• [WORK TO COMPLETE]: Copy out every item below line for line, with no change to any word, number, or mark.

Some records
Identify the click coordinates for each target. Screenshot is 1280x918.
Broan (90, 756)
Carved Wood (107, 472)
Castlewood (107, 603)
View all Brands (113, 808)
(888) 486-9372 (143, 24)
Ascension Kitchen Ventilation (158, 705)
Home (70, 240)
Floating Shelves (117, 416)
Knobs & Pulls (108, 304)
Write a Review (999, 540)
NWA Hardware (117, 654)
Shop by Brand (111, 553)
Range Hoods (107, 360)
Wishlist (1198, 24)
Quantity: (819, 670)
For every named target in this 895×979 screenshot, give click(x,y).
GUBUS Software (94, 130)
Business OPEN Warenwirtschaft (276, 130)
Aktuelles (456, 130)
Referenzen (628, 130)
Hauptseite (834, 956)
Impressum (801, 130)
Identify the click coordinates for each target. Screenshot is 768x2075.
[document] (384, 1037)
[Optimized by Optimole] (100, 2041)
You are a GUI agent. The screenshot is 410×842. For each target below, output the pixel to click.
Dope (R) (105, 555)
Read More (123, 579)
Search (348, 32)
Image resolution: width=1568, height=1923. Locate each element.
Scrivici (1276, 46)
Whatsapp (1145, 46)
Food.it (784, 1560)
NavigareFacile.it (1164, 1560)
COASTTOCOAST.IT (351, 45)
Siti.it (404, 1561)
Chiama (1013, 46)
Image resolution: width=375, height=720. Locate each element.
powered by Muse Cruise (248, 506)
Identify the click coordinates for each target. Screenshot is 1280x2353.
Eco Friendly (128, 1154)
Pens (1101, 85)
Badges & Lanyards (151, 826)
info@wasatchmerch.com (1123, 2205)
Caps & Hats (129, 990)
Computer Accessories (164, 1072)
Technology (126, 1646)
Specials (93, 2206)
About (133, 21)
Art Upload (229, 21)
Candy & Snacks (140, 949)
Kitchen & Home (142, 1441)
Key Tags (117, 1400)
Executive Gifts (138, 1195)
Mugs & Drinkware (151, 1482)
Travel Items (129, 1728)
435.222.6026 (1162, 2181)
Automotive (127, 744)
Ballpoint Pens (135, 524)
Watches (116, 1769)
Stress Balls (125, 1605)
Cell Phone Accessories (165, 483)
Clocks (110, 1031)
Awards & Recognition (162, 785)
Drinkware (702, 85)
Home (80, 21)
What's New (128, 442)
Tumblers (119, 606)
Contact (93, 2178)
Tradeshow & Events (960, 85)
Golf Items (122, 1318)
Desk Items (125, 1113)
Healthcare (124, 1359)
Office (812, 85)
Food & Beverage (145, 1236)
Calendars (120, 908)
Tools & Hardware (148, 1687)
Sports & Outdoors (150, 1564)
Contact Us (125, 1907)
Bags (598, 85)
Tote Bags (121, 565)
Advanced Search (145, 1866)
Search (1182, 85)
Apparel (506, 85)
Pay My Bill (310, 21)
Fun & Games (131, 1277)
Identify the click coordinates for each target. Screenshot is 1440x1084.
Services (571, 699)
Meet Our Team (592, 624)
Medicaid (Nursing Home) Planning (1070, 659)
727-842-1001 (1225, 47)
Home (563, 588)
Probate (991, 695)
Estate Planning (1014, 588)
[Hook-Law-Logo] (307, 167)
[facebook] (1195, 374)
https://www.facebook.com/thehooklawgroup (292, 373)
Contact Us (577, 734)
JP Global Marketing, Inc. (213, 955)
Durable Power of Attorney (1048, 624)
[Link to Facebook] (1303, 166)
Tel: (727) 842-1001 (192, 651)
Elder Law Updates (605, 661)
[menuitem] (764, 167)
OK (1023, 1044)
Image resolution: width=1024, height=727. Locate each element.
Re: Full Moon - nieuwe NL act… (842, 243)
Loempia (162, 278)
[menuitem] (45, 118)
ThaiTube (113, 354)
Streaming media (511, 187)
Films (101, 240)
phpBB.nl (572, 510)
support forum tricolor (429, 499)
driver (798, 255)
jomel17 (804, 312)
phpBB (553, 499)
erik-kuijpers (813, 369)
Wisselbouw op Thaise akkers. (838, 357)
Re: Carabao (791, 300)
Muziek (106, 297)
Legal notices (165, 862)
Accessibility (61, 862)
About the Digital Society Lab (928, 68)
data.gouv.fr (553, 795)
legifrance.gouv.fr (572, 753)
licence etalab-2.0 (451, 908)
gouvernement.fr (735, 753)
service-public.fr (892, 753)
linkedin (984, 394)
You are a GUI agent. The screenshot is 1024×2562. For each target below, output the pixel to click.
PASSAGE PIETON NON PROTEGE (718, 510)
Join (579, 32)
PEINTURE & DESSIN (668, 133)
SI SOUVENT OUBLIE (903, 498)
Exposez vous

• [IN RESPONSE]:
Identify the click coordinates for each target. Screenshot is 1280x918.
Broan (90, 756)
Carved Wood (107, 472)
Castlewood (107, 603)
View all Brands (113, 808)
(888) 486-9372 (143, 24)
Ascension Kitchen Ventilation (158, 705)
Home (70, 240)
Floating Shelves (117, 416)
Knobs & Pulls (108, 304)
Write a Review (999, 540)
NWA Hardware (117, 654)
Shop by Brand (111, 553)
Range Hoods (107, 360)
Wishlist (1198, 24)
Quantity: (819, 670)
For every named target in this 895×979 screenshot, give click(x,y).
GUBUS Software (94, 130)
Business OPEN Warenwirtschaft (276, 130)
Aktuelles (456, 130)
Referenzen (628, 130)
Hauptseite (834, 956)
Impressum (801, 130)
Identify the click coordinates for each target. Screenshot is 768x2075.
[document] (384, 1037)
[Optimized by Optimole] (100, 2041)
You are a GUI agent. The screenshot is 410×842. For each target below, output the pixel to click.
Dope (R) (105, 555)
Read More (123, 579)
Search (348, 32)
Image resolution: width=1568, height=1923. Locate each element.
Scrivici (1276, 46)
Whatsapp (1145, 46)
Food.it (784, 1560)
NavigareFacile.it (1164, 1560)
COASTTOCOAST.IT (351, 45)
Siti.it (404, 1561)
Chiama (1013, 46)
Image resolution: width=375, height=720. Locate each element.
powered by Muse Cruise (248, 506)
Identify the click coordinates for each target. Screenshot is 1280x2353.
Eco Friendly (128, 1154)
Pens (1101, 85)
Badges & Lanyards (151, 826)
info@wasatchmerch.com (1123, 2205)
Caps & Hats (129, 990)
Computer Accessories (164, 1072)
Technology (126, 1646)
Specials (93, 2206)
About (133, 21)
Art Upload (229, 21)
Candy & Snacks (140, 949)
Kitchen & Home (142, 1441)
Key Tags (117, 1400)
Executive Gifts (138, 1195)
Mugs & Drinkware (151, 1482)
Travel Items (129, 1728)
435.222.6026 (1162, 2181)
Automotive (127, 744)
Ballpoint Pens (135, 524)
Watches (116, 1769)
Stress Balls (125, 1605)
Cell Phone Accessories (165, 483)
Clocks (110, 1031)
Awards & Recognition (162, 785)
Drinkware (702, 85)
Home (80, 21)
What's New (128, 442)
Tumblers (119, 606)
Contact (93, 2178)
Tradeshow & Events (960, 85)
Golf Items (122, 1318)
Desk Items (125, 1113)
Healthcare (124, 1359)
Office (812, 85)
Food & Beverage (145, 1236)
Calendars (120, 908)
Tools & Hardware (148, 1687)
Sports & Outdoors (150, 1564)
Contact Us (125, 1907)
Bags (598, 85)
Tote Bags (121, 565)
Advanced Search (145, 1866)
Search (1182, 85)
Apparel (506, 85)
Pay My Bill (310, 21)
Fun & Games (131, 1277)
Identify the click coordinates for each target. Screenshot is 1440x1084.
Services (571, 699)
Meet Our Team (592, 624)
Medicaid (Nursing Home) Planning (1070, 659)
727-842-1001 (1225, 47)
Home (563, 588)
Probate (991, 695)
Estate Planning (1014, 588)
[Hook-Law-Logo] (307, 167)
[facebook] (1195, 374)
https://www.facebook.com/thehooklawgroup (292, 373)
Contact Us (577, 734)
JP Global Marketing, Inc. (213, 955)
Durable Power of Attorney (1048, 624)
[Link to Facebook] (1303, 166)
Tel: (727) 842-1001 (192, 651)
Elder Law Updates (605, 661)
[menuitem] (764, 167)
OK (1023, 1044)
Image resolution: width=1024, height=727. Locate each element.
Re: Full Moon - nieuwe NL act… (842, 243)
Loempia (162, 278)
[menuitem] (45, 118)
ThaiTube (113, 354)
Streaming media (511, 187)
Films (101, 240)
phpBB.nl (572, 510)
support forum tricolor (429, 499)
driver (798, 255)
jomel17 (804, 312)
phpBB (553, 499)
erik-kuijpers (813, 369)
Wisselbouw op Thaise akkers. (838, 357)
Re: Carabao (791, 300)
Muziek (106, 297)
Legal notices (165, 862)
Accessibility (61, 862)
About the Digital Society Lab (928, 68)
data.gouv.fr (553, 795)
legifrance.gouv.fr (572, 753)
licence etalab-2.0 (451, 908)
gouvernement.fr (735, 753)
service-public.fr (892, 753)
linkedin (984, 394)
You are a GUI agent. The screenshot is 1024×2562. For each target below, output the pixel to click.
PASSAGE PIETON NON PROTEGE (718, 510)
Join (579, 32)
PEINTURE & DESSIN (668, 133)
SI SOUVENT OUBLIE (903, 498)
Exposez vous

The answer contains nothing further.